The exceptional status of the figure of Jesus of Nazareth is beyond us. On the one hand Jesus attracts us because His teaching corresponds to the profound yearning for happiness that is at the bottom of our hearts. But, on the other hand, He scares us when He demands for Himself all that is owed to God and when He says that He Himself is God and has come to save us. We think: ‘Good grief! Just what we need! Someone coming to make our life more complicated, as if our lives were not sufficiently confused already’. Even though at the same time we have an intuition that we will really be in trouble if someone does not come to save us, and that this someone cannot save us if he is someone just like us. Either this someone will comprehend life in its totality from within or we are quite lost.

In order to face this point I suggest that we concentrate on how Jesus lived this in his life and what He did to make Himself known as who He really was. ‘The next day John again was standing with two of his disciples, and as he watched Jesus walk by, he exclaimed, “Look, here is the Lamb of God!” The two disciples heard him say this, and they followed Jesus. When Jesus turned and saw them following, he said to them, “What are you looking for?” They said to him, “Rabbi” (which translated means Teacher), “where are you staying?” He said to them, “Come and see”. They came and saw where he was staying, and they remained with him that day. It was about four o’clock in the afternoon’ (Jn 1:35-39).

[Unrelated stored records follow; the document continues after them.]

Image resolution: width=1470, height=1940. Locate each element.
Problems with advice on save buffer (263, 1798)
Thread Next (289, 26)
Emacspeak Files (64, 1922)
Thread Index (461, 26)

The Evangelist does not tell us all of what Jesus revealed to them that day they spent together. But the potency of his person must have been of a special magnitude. The certainty about Jesus Christ stems from an encounter. An encounter that is so much different from any other that, even years after the event, John remembers it as if it had happened just now. It was the tenth hour. Do you remember Lorca’s poem, the one we studied in class? It was around five in the evening – says the poet – when his friend passed away. He keeps repeating it again and again as if this mantra helped him to understand the Mystery... What is important in life is an event and not an idea. What happens to us, what marks us, happens at a certain moment of history. This is what is celebrated by any Christian: that he has met Christ.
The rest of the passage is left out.